A new computer model that uses machine learning and de-identified and aggregated search and location data from logged-in Google users was significantly more accurate in identifying potentially unsafe restaurants when compared with existing methods of consumer complaints and routine inspections, according to new research led by Google and Harvard T.H. Chan School of Public Health. The findings indicate that the model can help identify lapses in food safety in near real time.
“Foodborne illnesses are common, costly, and land thousands of Americans in emergency rooms every year. This new technique, developed by Google, can help restaurants and local health departments find problems more quickly, before they become bigger public health problems,” said corresponding author Ashish Jha, K.T. Li Professor of Global Health at Harvard Chan School and director of the Harvard Global Health Institute.
The study was published online Nov. 6 in npj Digital Medicine.
Foodborne illnesses are a persistent problem in the U.S. and current methods by restaurants and local health departments for determining an outbreak rely primarily on consumer complaints or routine inspections. These methods can be slow and cumbersome, often resulting in delayed responses and further spread of disease.

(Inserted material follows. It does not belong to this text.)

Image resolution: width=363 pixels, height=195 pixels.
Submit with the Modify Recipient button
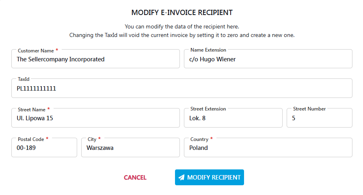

To counter these shortcomings, Google researchers developed a machine-learned model and worked with Harvard to test it in Chicago and Las Vegas. The model works by first classifying search queries that can indicate foodborne illness, such as “stomach cramps” or “diarrhea.” The model then uses de-identified and aggregated location history data from the smartphones of people who have opted to save it, to determine which restaurants people searching those terms had recently visited.
Health departments in each city were then given a list of restaurants that were identified by the model as being potential sources of foodborne illness. The city would then dispatch health inspectors to these restaurants, though the health inspectors did not know whether their inspection was prompted by this new model or traditional methods. During the period of the study, health departments continued to follow their usual inspection procedures as well.
In Chicago, where the model was deployed between November 2016 and March 2017, the model prompted 71 inspections. The study found that the rate of unsafe restaurants among those detected by the model was 52.1 percent compared with 39.4 percent among inspections triggered by a complaint-based system.
Interestingly, the study showed that in 38 percent of all cases identified by this model, the restaurant potentially causing foodborne illness was not the most recent one visited by the person who was searching keywords related to symptoms. The authors said this is important because previous research has shown that people tend to blame the last restaurant they visited and therefore may be likely to file a complaint for the wrong restaurant.